Unburden’d crawl toward death August 20, 2015

’tis our fast intent

To shake all cares and business from our age,

Conferring them on younger strengths while we

Unburden’d crawl toward death.

(Shakespeare, King Lear, Act I. scene 1. lines 38-41)

Have any greater lines ever been written about retirement?  OK, it didn’t work out very well for King Lear.  I’m hoping that it will work out better for me.  Like Lear, I have two daughters that I hope to spend more time with.  I’m hoping they won’t turn me out into the storm, though I’ll be moving to a land of thunderstorms.  Unlike Lear, I have a wife who is good company and a whole passel of grandchildren.

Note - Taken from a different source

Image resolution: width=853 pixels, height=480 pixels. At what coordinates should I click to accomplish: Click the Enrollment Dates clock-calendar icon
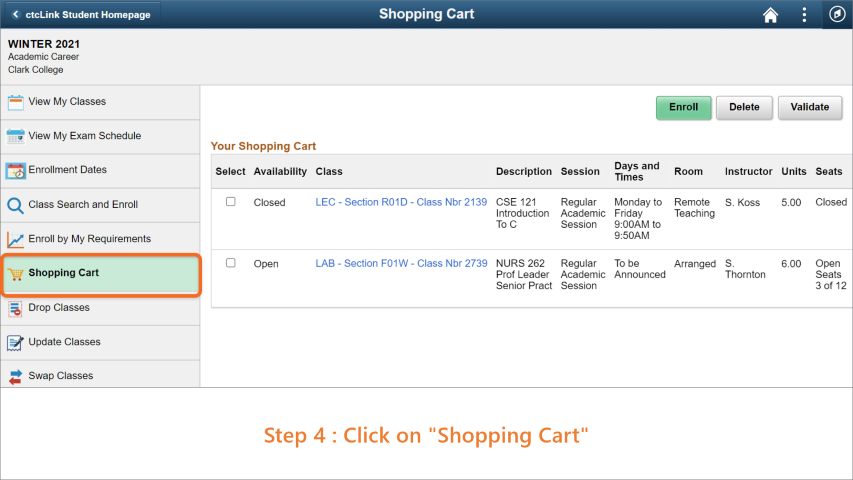[15, 170]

I have been serving as Interim President at the college where I have taught and administered for 9 years.  Under the agreement I worked out with our Board of Trustees, once a permanent president is selected, I will be given a sabbatical that will take me to retirement age.  That has now come to pass.

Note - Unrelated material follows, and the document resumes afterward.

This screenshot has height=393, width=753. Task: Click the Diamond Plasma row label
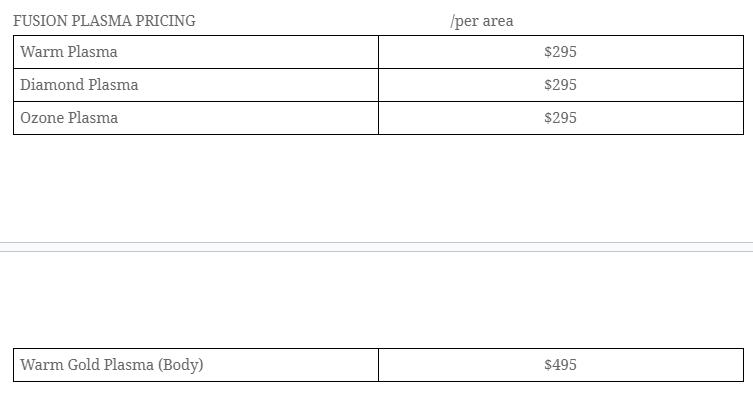point(79,85)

After going to work for nearly all my life, and over 40 years in the academic world, I won’t have to do that anymore.  Don’t worry–I’ll still keep up the blog.  In fact, I’ll have lots more time to devote to it.  I also hope to be able to contribute more to the discussions that I provoke.  I expect to do more writing.  I’ve got some big speaking gigs coming up, including a speaking tour of Scandinavia.  But right now, I look forward to a period of rejuvenation.

I know I’ll miss having students to teach, and I’ll miss talking about literature.  But I haven’t done that as much as I would like anyway, having drifted into administration.  And I know I’ll miss all of those involvements and the people I’ve worked with.  But I’ve been sensing that it’s time for a change, and the opportunity has presented itself.

Instead of living in the outskirts of our nation’s capital, I’ll be returning to my roots in rural, small town Oklahoma.  It feels like freedom.

“But he’s always writing about vocation!” some of you may be thinking.  “Now he’s abandoning his vocation?”  Well, I do think this next step in my life is in accord with God’s calling, which is never just to a “job” (as in the secular definition of vocation), but includes our call to our families, churches, and communities.  It seems to me that those three are calling clearly right now.

I am open to any advice or admonition or warnings, as I enter this new phase of my life.  Some of you are retired already, so I’d like to hear from you especially.